CORIOLAN. – Mettez-moi en pièces, Volsques, hommes et enfants! plongez tous vos poignards dans mon sein. Un enfant ! Lâche chien! – Si vous avez écrit avec vérité les annales de votre histoire, c’est à Corioles que, semblable à l’aigle qui fond dans un colombier, j’ai réduit les Volsques au silence de la peur; moi seul je l’ai fait. Un enfant!

AUFIDIUS. – Quoi, sénateurs! vous souffrirez qu’il retrace à vos yeux le souvenir d’un succès qu’il ne dut qu’à l’aveugle fortune, et qui vous couvrit de honte? Vous entendrez en paix cet orgueilleux infâme vous insulter en face, et se vanter de vos affronts?

LES CONJURÉS. – Qu’il meure pour cette insulte.

DES VOIX DU PEUPLE. – Mettons-le en pièces à l’heure même: il a tué mon fils, ma fille; il a tué mon cousin Marcus; il a tué mon père.

(Des bruits confus s’élèvent dans toute l’assemblée.)

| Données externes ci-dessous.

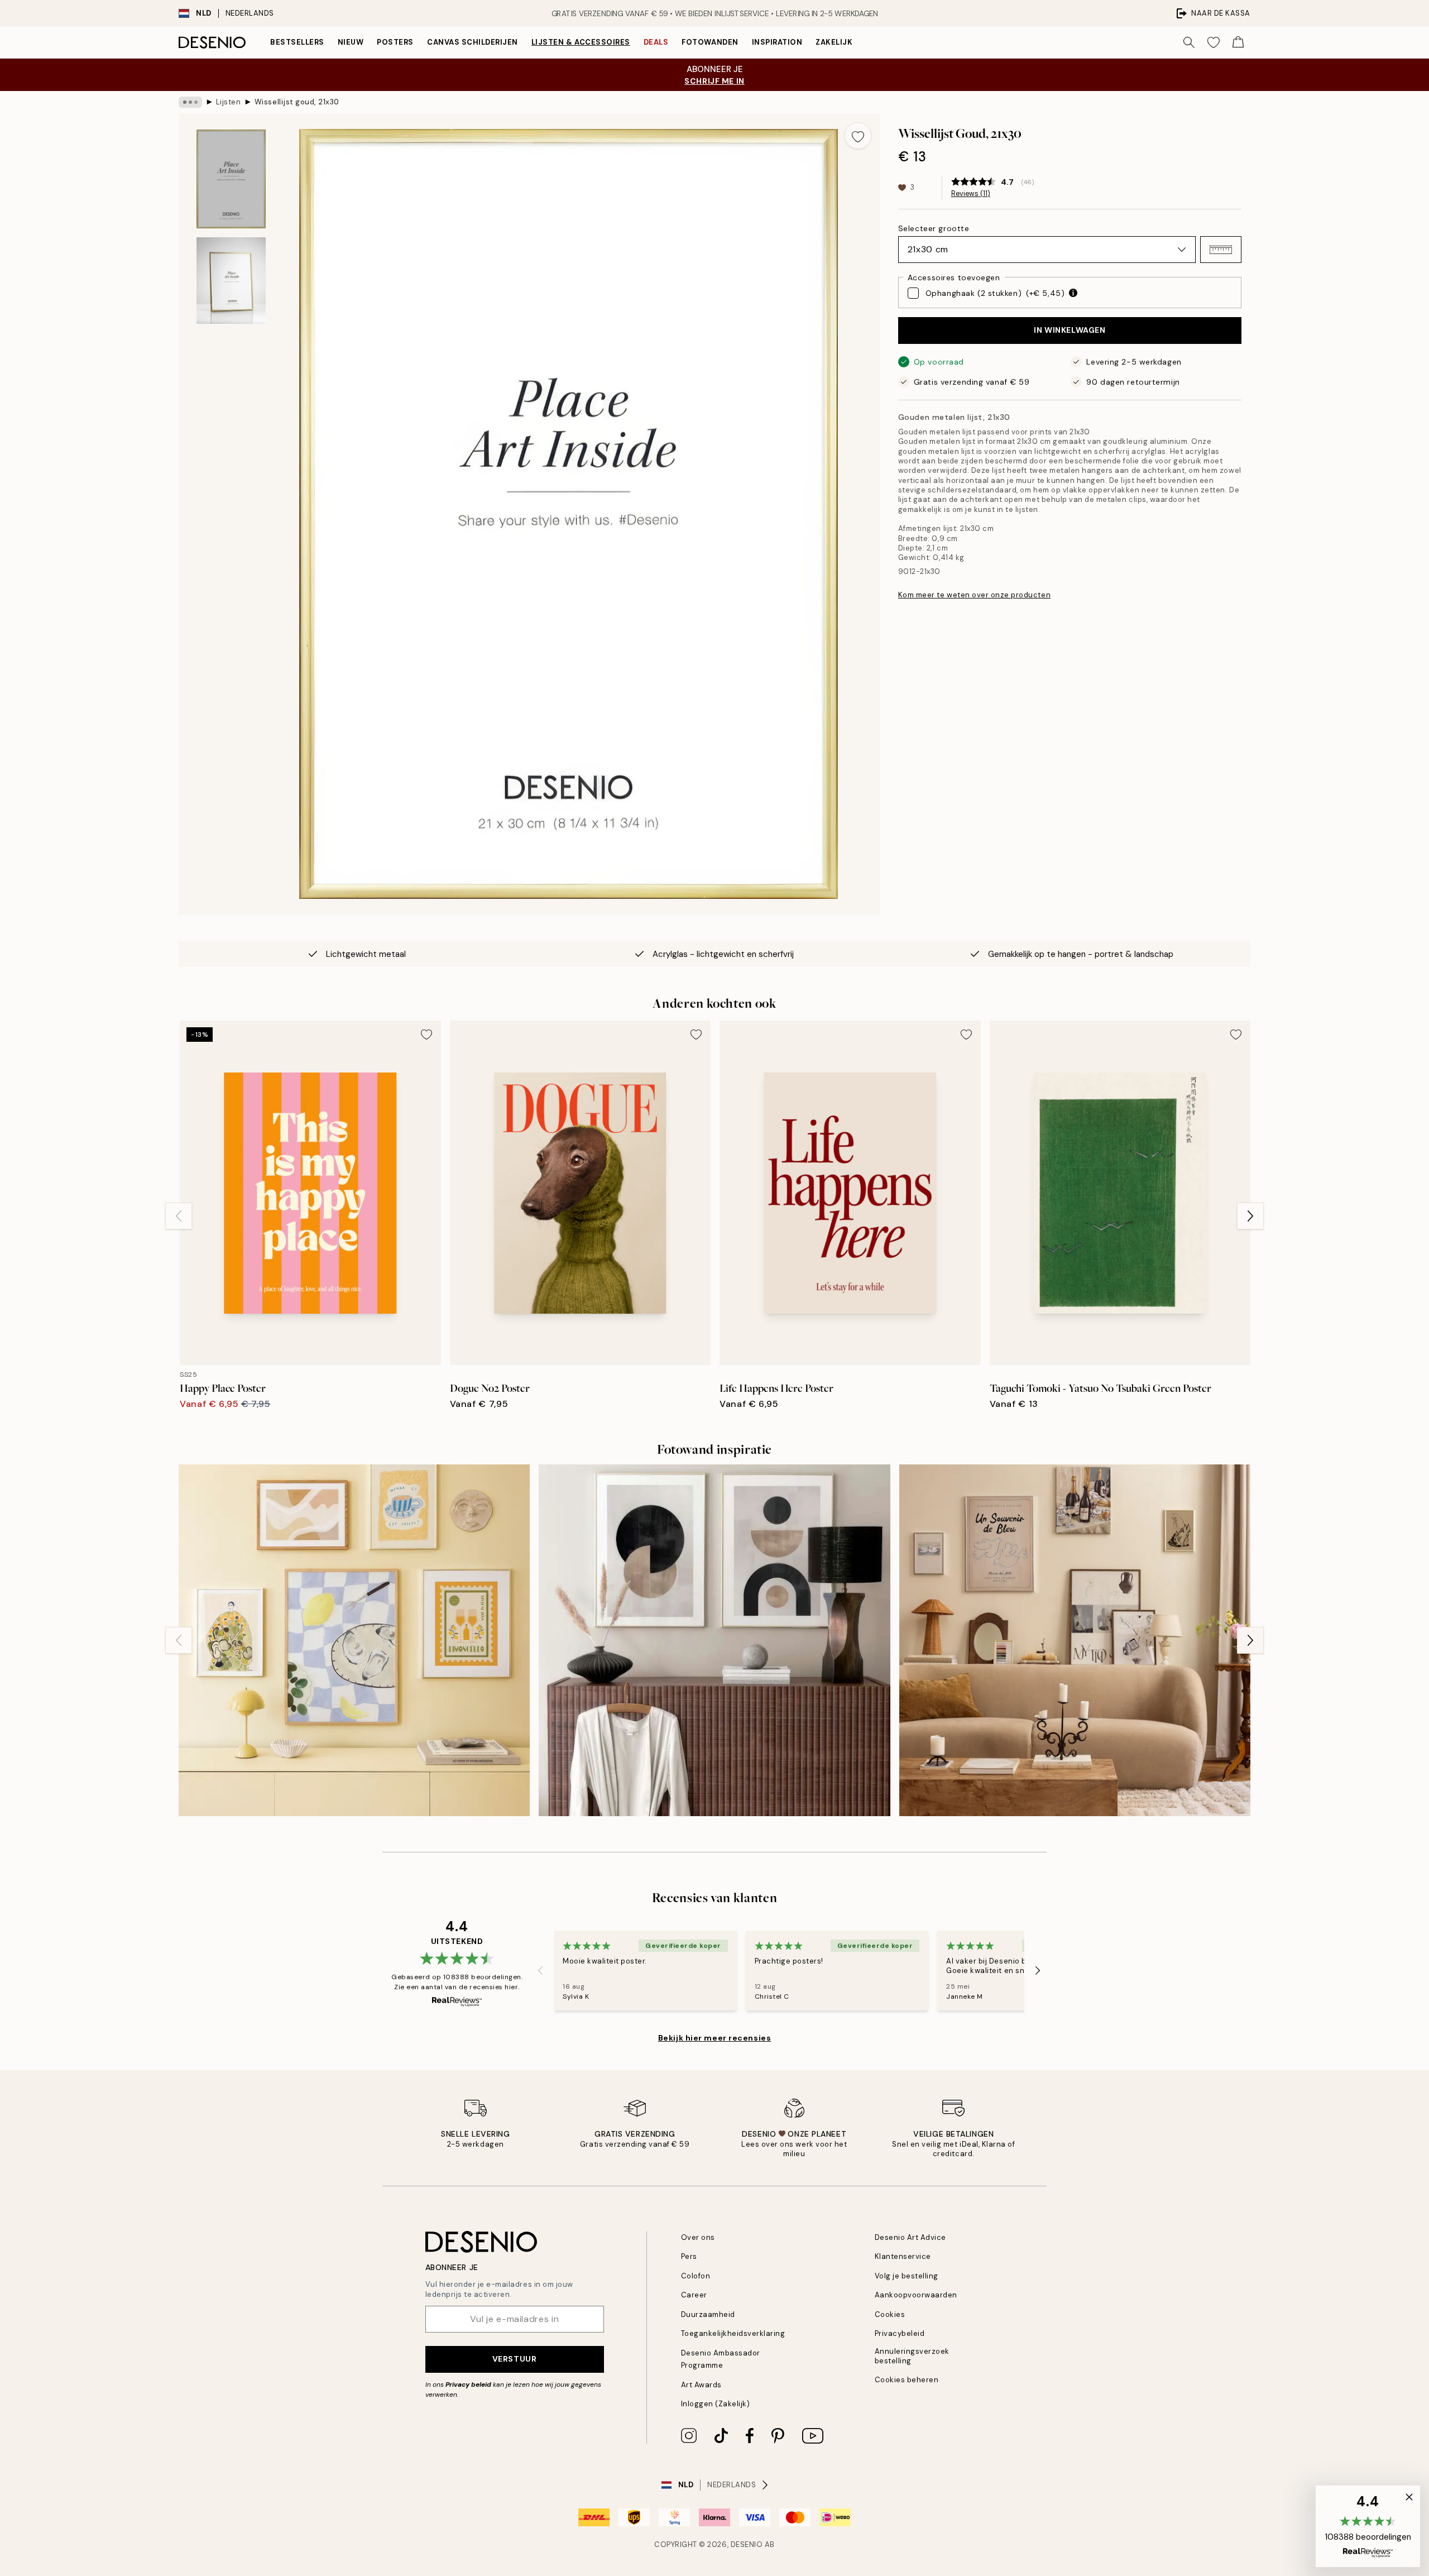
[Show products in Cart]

SECOND SÉNATEUR, au peuple . – Cessez ces clameurs: point d’outrage. Silence. C’est un brave guerrier, et sa renommée couvre toute la terre. Ses dernières fautes envers nous seront soumises à un jugement impartial. Aufidius, arrête, et ne trouble point la paix.

CORIOLAN. – Oh! si je le tenais lui, avec six autres Aufidius, et même avec toute sa race, pour me faire justice avec mon épée!

AUFIDIUS. – Lâche insolent!

TOUS LES CONJURÉS. – Tuez-le, tuez-le.

(Les conjurés tirent tous l’épée, se jettent sur Coriolan, le tuent; il tombe, et Aufidius le foule aux pieds.)

LES SÉNATEURS. – Arrêtez, arrêtez, arrêtez.

AUFIDIUS. – Mes nobles maîtres, daignez m’entendre.

PREMIER SÉNATEUR. – Ô Tullus!

SECOND SÉNATEUR. – Tu as fait une action qui fera pleurer la Valeur.

TROISIÈME SÉNATEUR. – Ne foulez point ainsi son corps: contenez vos fureurs; remettez vos épées.

AUFIDIUS. – Seigneurs, quand vous saurez (dans ce moment de fureur qu’il a provoquée, il m’est impossible de vous l’apprendre), quand vous saurez l’extrême danger où vous exposait la vie de cet homme, vous vous réjouirez de le voir ainsi mis à mort. Daignez me mander à l’assemblée du sénat; je vous prouverai mon fidèle et loyal dévouement, ou je me soumets à votre jugement le plus rigoureux.